- Origin: Ebetsu, Hokkaido, Japan
- Genres: Urban contemporary; J-pop;
- Years active: 2002–2013
- Labels: Sony Music Associated Records (former) onenation (former) Avex Group (former)
- Past members: Yoshika; Tsugumi;

= Soulhead =

Japanese musical duo

Soulhead was a Japanese urban contemporary/R&B duo consisting of sisters Yoshika Sawayama (よしか) and Tsugumi Sawayama (つぐみ). Both were born in Hokkaidō; Yoshika was born on July 20, 1978, and Tsugumi was born on January 25, 1981. They worked with several well-known artists, including Sowelu, Koda Kumi, Crystal Kay and Ken Hirai.

==Biography==
Before they assumed the name Soulhead, Yoshika and Tsugumi were known as Batti Baas. Batti Baas released one vinyl single through Handcuts Records called Lovin' You, which featured Aaron Blackmon. The song was a remake of the Minnie Riperton standard. In February 2002, they released a CD single through Tokuma Japan Communications called Inside Out.

Shortly after the release of Inside Out, they were signed to Sony Music Associated Records and began working under the pseudonym Soulhead. The label sent them one year abroad to Australia and New Zealand to improve their proficiency in English. They released their debut single, Step to the New World, on August 21, 2002. In 2006 they were transferred to Sony Music Associated Records' sublabel, onenation. They appeared on various compilations with other Japanese artists. Soulhead's sound was a blend between various genres, such as soul, hip-hop, R&B, dancehall, reggae and funk, with many of their lyrics in English. They usually worked with the production team known as Octopussy. They also worked on releases with other Japanese artists, such as Kumi Koda and Soul'd Out. Yoshika is also a renowned songwriter, who has worked with artists such as Sowelu, Ken Hirai and Crystal Kay.

On February 21, 2007, they released a greatest hits album called Best of Soulhead, which contained all of their singles released up to Naked, along with a few b-sides. On February 24, 2010, after a four-year hiatus, they released a new album titled Soulhead under Avex Group, which they transferred to from SMEJ. On September 28, 2011, the duo released their second Avex album, Jump Up the Wall. This has been their final release to date.

(Given information):
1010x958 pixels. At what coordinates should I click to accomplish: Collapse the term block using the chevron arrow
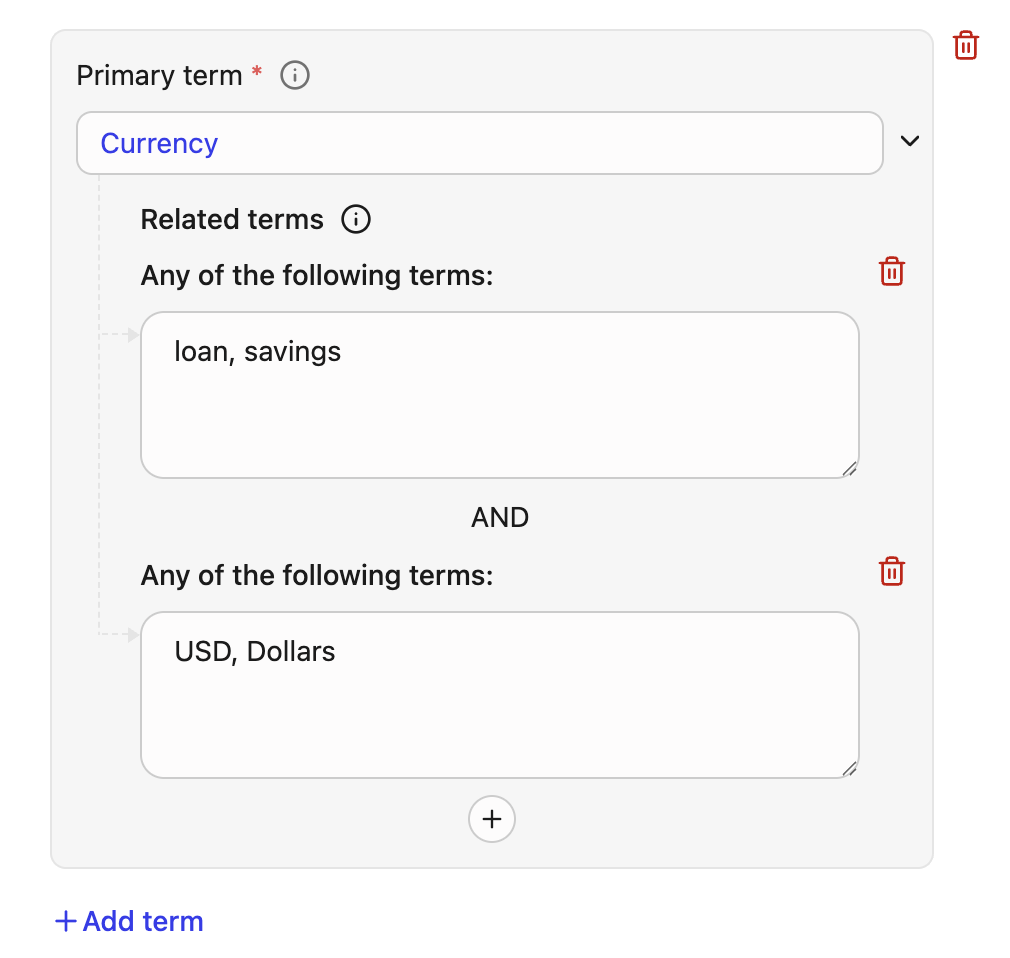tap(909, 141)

(Stated task A):
Return a passage from the Soulhead article word for word, starting at the words "Soulhead was a" and ending after the words "called Inside Out.".
(Stated task B):
According to the Soulhead article, which production team did the duo usually work with?

(Expected answer A):
Soulhead was a Japanese urban contemporary/R&B duo consisting of sisters Yoshika Sawayama (よしか) and Tsugumi Sawayama (つぐみ). Both were born in Hokkaidō; Yoshika was born on July 20, 1978, and Tsugumi was born on January 25, 1981. They worked with several well-known artists, including Sowelu, Koda Kumi, Crystal Kay and Ken Hirai.

==Biography==
Before they assumed the name Soulhead, Yoshika and Tsugumi were known as Batti Baas. Batti Baas released one vinyl single through Handcuts Records called Lovin' You, which featured Aaron Blackmon. The song was a remake of the Minnie Riperton standard. In February 2002, they released a CD single through Tokuma Japan Communications called Inside Out.

(Expected answer B):
Octopussy.